◆ **Exercise instructions**
1. In the passage about NASA's comet expedition, what two science missions does the name EPOXI combine?
2. Extend the news passage about NASA's Deep Impact comet expedition with a few more paragraphs that pick up after its final sentence.

◆ **Passage provided**

NASA previewed the exploratory expedition Tuesday. The space agency hopes to learn more about the formation of the solar system through the study of comets, according to Tim Larson, the EPOXI project manager at the Jet Propulsion Laboratory in Pasadena, California.
EPOXI is a loose acronym of the two science missions of which the Deep Impact craft is part: the Extrasolar Planet Observation and Characterization and Deep Impact Extended Investigation.
"Comets are considered to have some of the most pristine remnants of the material that was around when the solar system was forming. So, as our planets were forming and coming together, this is the material that was around in the solar system then. So those have been preserved in the comet, " Larson said. "We also think a lot of the water and organics on Earth were deposited by collisions with comets early on in the Earth's formation."
This will be the fifth time humans will see one of the icy celestial bodies up close, and it's the second time for Deep Impact. But this time, the spacecraft will have the best extended view ever of a comet in terms of time. It will use two telescopes with digital color cameras and an infrared spectrometer and will begin transmitting images back to Earth within about 30 minutes of the encounter, Larson told CNN Radio.

◆ **Given material**
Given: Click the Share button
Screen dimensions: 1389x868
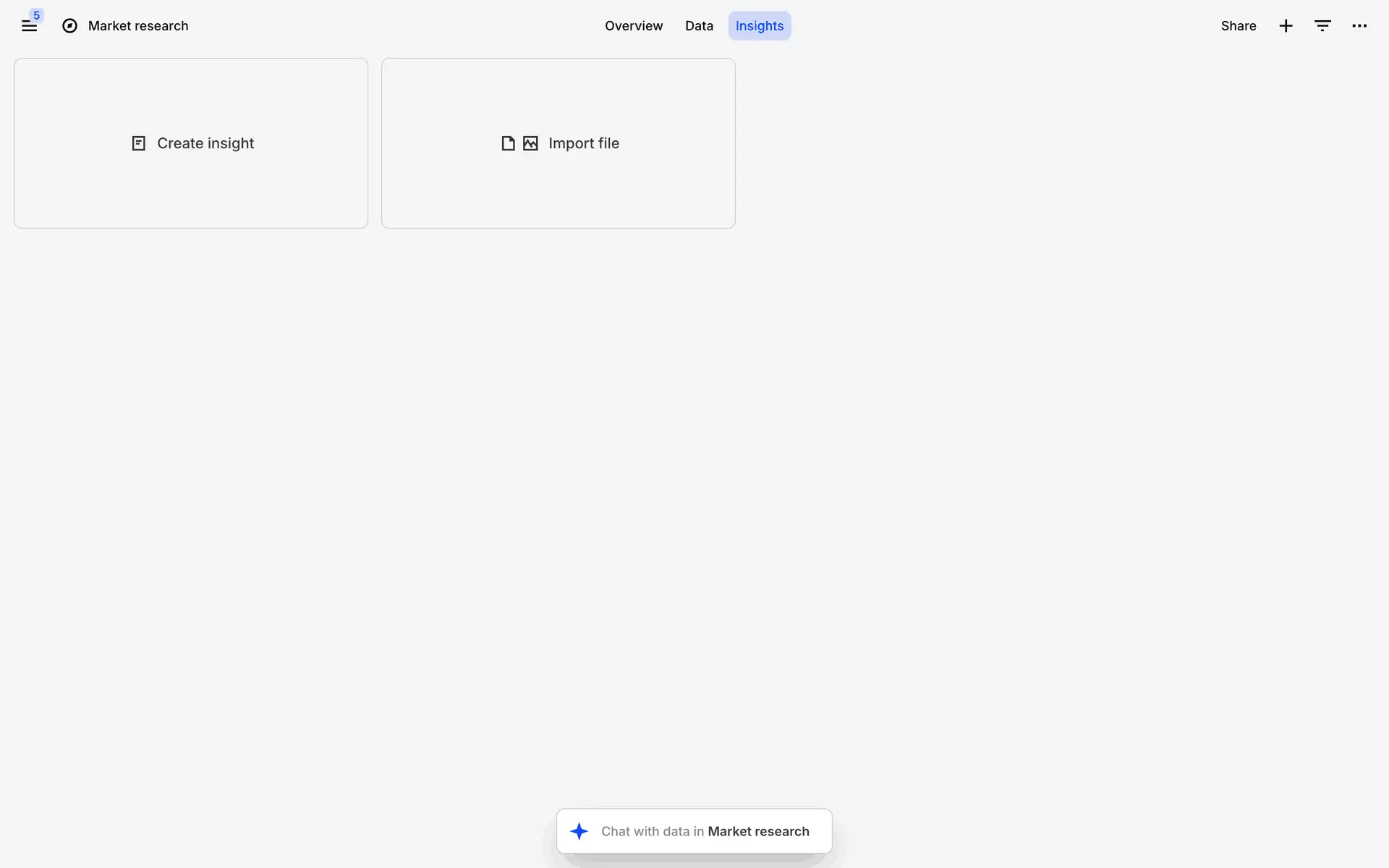Looking at the screenshot, I should coord(1238,26).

◆ **Final answers**
1. Extrasolar Planet Observation and Characterization, and Deep Impact Extended Investigation.

2.
A probe from Deep Impact collided with comet Tempel 1 in July 2005, revealing material inside a comet for the first time.
Hartley 2 is not very big by comet standards, only about a half-mile wide. But Larson says that doesn't matter because the more we know about comets, the more we can learn about the solar system and about how the Earth was formed.
"What we hope to find out are what features of the comets are primordial, from when they first formed and came together, versus what features vary from comet to comet, depending on how much time they spent in the inner solar system, how often they've come near the sun and gotten modified by that interaction with the sun," Larson said. "So understanding some of those key, fundamental features of comets is what we hope to get out of this mission."